Apa yang dimaksud Psychological Ownership?

Apa yang dimaksud Psychological Ownership?

Psychological ownership adalah pengalaman psikologis individu ketika mengembangkan rasa possesif (memiliki) akan suatu target (Van, Dyne, & Pierce, 2004).

Lebih lanjut lagi, apa yang dimaksud psychological ownership ?

Menurut Pierce, Kostova, dan Dirks (2002) psychological ownership (perasaan memiliki) sebagai keadaan dimana seseorang merasa seolah-olah target kepemilikan atau bagian dari target tersebut adalah “milik mereka”. Pierce, Kostova, dan Dirks menjelaskan bahwa target atau objek dari psychological ownership dapat bersifat material (benda, fasilitas) tetapi juga non material seperti ide, seni artistic, suara dan lain-lain (Pierce, Kostova, Dirks, 2002).

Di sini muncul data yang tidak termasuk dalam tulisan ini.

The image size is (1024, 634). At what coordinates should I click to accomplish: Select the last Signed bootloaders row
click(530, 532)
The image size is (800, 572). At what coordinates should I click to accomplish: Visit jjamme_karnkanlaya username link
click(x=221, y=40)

Psychological ownership merefkesikan hubungan seseorang dan dengan sebuah objek (bersifat materi maupun immaterial), ketika objek tersebut memiliki hubungan yang dekat dengan seseorang (Furby 1978, dalam Pierce, Kostova, Dirks, 2002).

Dalam Pierce, Kostova, Dirks (2002), kondisi psychological ownership adalah kondisi yang kompleks dan terdiri dari komponen kognitif dan afektif . Psychological ownership merupakan kondisi, dimana seseorang sadar melalui proses intelektual. Psychological ownership merefleksikan kesadaran, pemikiran, dan kepercayaan seseorang sehubungan dengan target kepemilikan.

Aspek-Aspek Psychological Ownership

Menurut Pierce, Kostova, Dirks (2002), aspek-aspek psikological ownership sebagai berikut:

  1. Controlling the ownership target
    Kontrol pada objek pada akhirnya akan meningkatkan perasaan kepemilikan dari sebuiah objek (Sartre, 1943, dalam Pierce, Kostova, Dirks, 2002). Pada studi semantik tentang kepemilikan oleh Rudmin dan Berry (dalam Pierce, Kostova, Dirks, 2002) menemukan bahwa control adalah bagian yang terpenting dari suatu rasa memiliki.

  2. Coming to intimately know to the target
    Menurut Beggan dan Brown (1994) dan Rudmin dan Berry (dalam Pierce, Kostova, Dirks, 2002), melalui proses asosiasi, kita akan mengenal sebuah benda. Semakin banyak informasi yang dimiliki seseorang mengenai target kepemilikan, semakin dekat hubungan yang terbentuk antara seseorang dengan target tersebut.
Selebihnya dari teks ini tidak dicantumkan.